Enfin et surtout laisser la place quand c’est possible (en terme de capacité cognitive) aux résidents : leurs désirs, leurs envies, leurs choix :
- Les demandes simples des résidents dans les menus ne sont que rarement entendus : des recettes avec du goût et qui parle de leur histoire.
- Les entendre sur le fait que les journées sont longues et que les activités proposées ne répondent pas toujours à leurs envies.
- Les écouter sur leur besoin de passer du temps à simplement discuter avec les professionnels de l’établissement : pour cela il faut donc recruter et augmenter le nombre de professionnels soignants et non soignants.
Imposer des contrôles aléatoires qui ne concernant pas que la partie soignante. En effet aujourd’hui, les mises en causes concernent souvent les soignants. Il m’apparaît très important de vérifier tout le reste :
- La qualité des animations,
- Le suivi du matériel,
- L’entretien du linge.
- L’entretien des parties extérieures,
- La place de la parole des résidents et de leur famille.

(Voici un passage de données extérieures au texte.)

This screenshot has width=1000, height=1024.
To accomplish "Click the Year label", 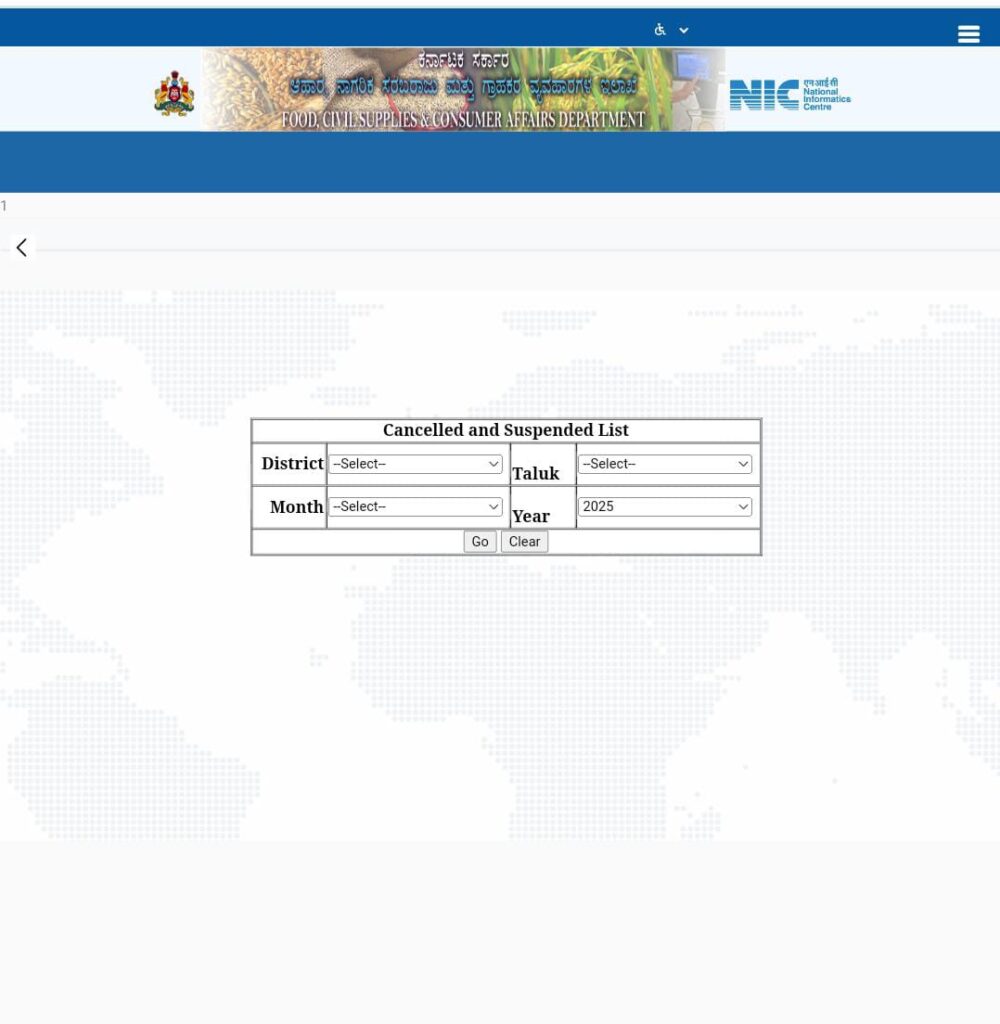I will click(531, 516).
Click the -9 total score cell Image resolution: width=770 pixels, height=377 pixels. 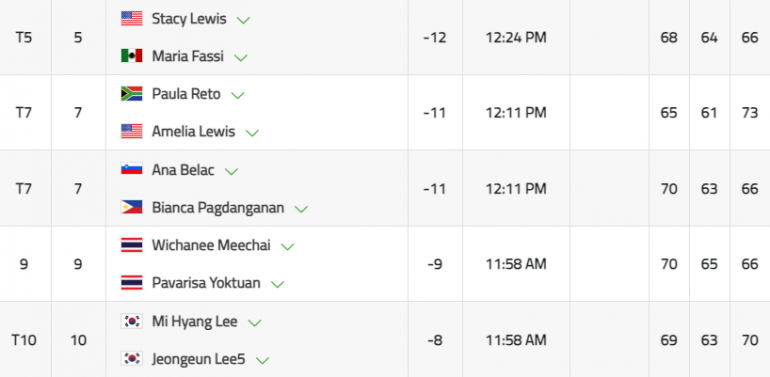point(435,264)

Imposer des formations obligatoires sur : la connaissance du vieillissement, la maladie d’alzheimer et les maladies apparentées, la place des familles, la relation de soin, l’approche de la mort, les soins palliatifs, l’animation, la cohérence soin nuit-jour.
Bref, nous devons plus contrôler et nous investir dans le monde de la gériatrie, et de la gérontologie. Nous devons exercer des contrôles inopinés, nous devons obliger les entreprises privées à plus de qualité. Nous devons interdire certaines pratiques financières.
Belinda INFRAY, aujourd'hui directrice pédagogique ADIMPLETIONUM.